Hier finden Sie das vollständige Urteil des Bundesarbeitsgerichts vom 23.08.2018:

Praxistipp

§§ 626 BGB, 315 BGB und § 106 GewO

Bürgerliches Gesetzbuch (BGB)
§ 626 Fristlose Kündigung aus wichtigem Grund
(1) Das Dienstverhältnis kann von jedem Vertragsteil aus wichtigem Grund ohne Einhaltung einer Kündigungsfrist gekündigt werden, wenn Tatsachen vorliegen, auf Grund derer dem Kündigenden unter Berücksichtigung aller Umstände des Einzelfalles und unter Abwägung der Interessen beider Vertragsteile die Fortsetzung des Dienstverhältnisses bis zum Ablauf der Kündigungsfrist oder bis zu der vereinbarten Beendigung des Dienstverhältnisses nicht zugemutet werden kann.

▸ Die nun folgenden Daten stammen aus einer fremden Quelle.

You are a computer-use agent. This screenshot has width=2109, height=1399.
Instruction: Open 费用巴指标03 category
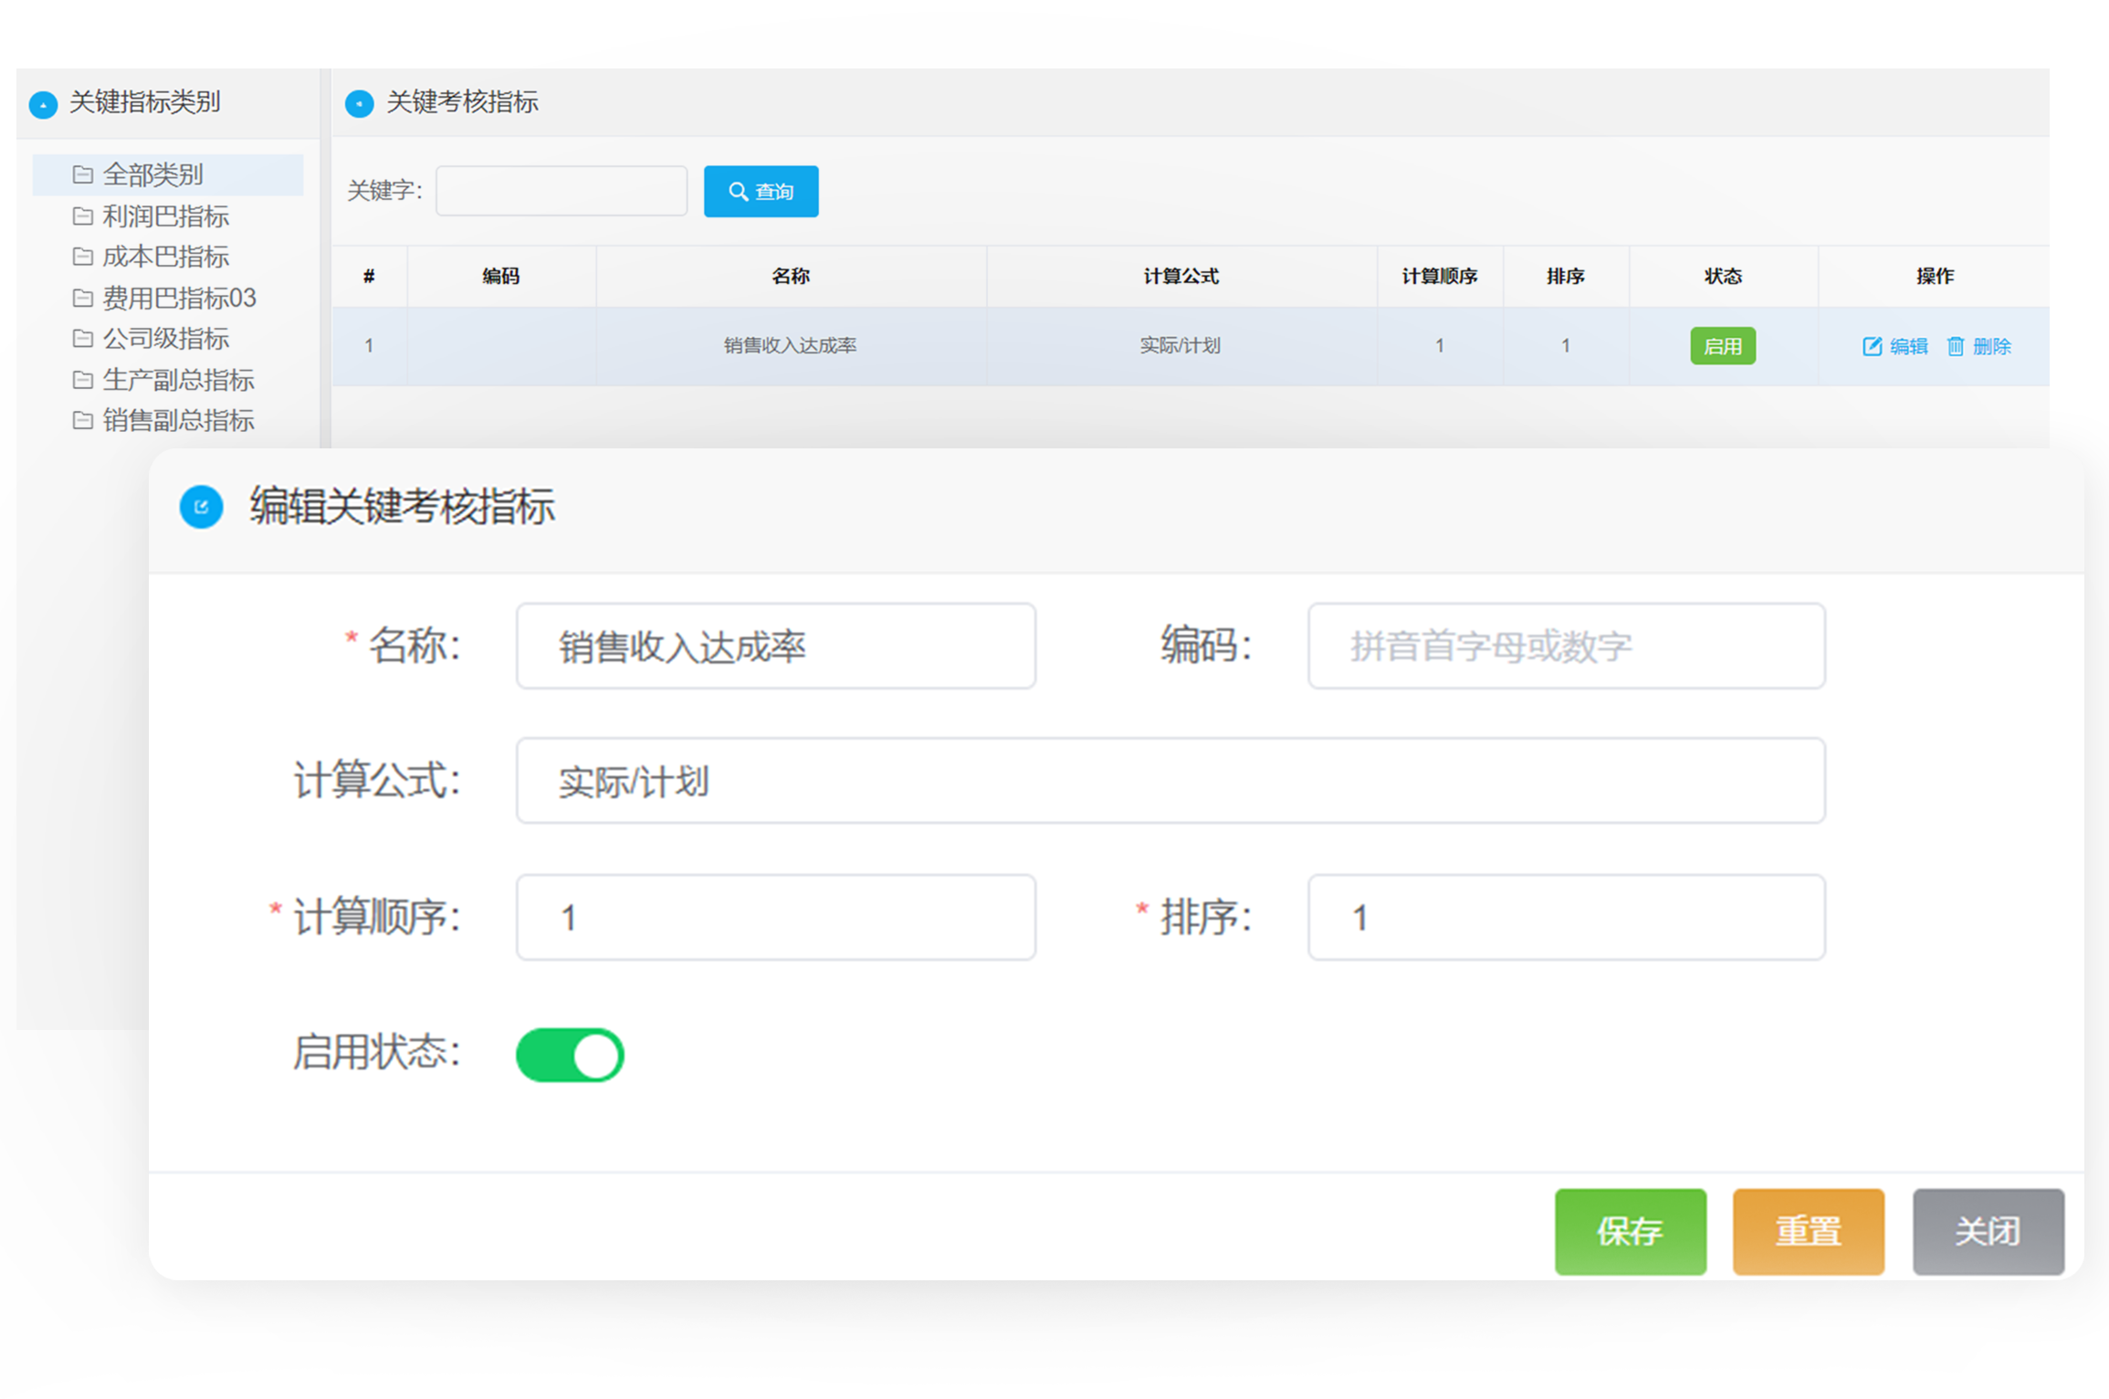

(2) Die Kündigung kann nur innerhalb von zwei Wochen erfolgen. Die Frist beginnt mit dem Zeitpunkt, in dem der Kündigungsberechtigte von den für die Kündigung maßgebenden Tatsachen Kenntnis erlangt. Der Kündigende muss dem anderen Teil auf Verlangen den Kündigungsgrund unverzüglich schriftlich mitteilen.


Bürgerliches Gesetzbuch (BGB)
§ 315 Bestimmung der Leistung durch eine Partei
(1) Soll die Leistung durch einen der Vertragschließenden bestimmt werden, so ist im Zweifel anzunehmen, dass die Bestimmung nach billigem Ermessen zu treffen ist.

(2) Die Bestimmung erfolgt durch Erklärung gegenüber dem anderen Teil.

(3) Soll die Bestimmung nach billigem Ermessen erfolgen, so ist die getroffene Bestimmung für den anderen Teil nur verbindlich, wenn sie der Billigkeit entspricht. Entspricht sie nicht der Billigkeit, so wird die Bestimmung durch Urteil getroffen; das Gleiche gilt, wenn die Bestimmung verzögert wird.


Gewerbeordnung (GewO)
§ 106 Weisungsrecht des Arbeitgebers
Der Arbeitgeber kann Inhalt, Ort und Zeit der Arbeitsleistung nach billigem Ermessen näher bestimmen, soweit diese Arbeitsbedingungen nicht durch den Arbeitsvertrag, Bestimmungen einer Betriebsvereinbarung, eines anwendbaren Tarifvertrages oder gesetzliche Vorschriften festgelegt sind. Dies gilt auch hinsichtlich der Ordnung und des Verhaltens der Arbeitnehmer im Betrieb. Bei der Ausübung des Ermessens hat der Arbeitgeber auch auf Behinderungen des Arbeitnehmers Rücksicht zu nehmen.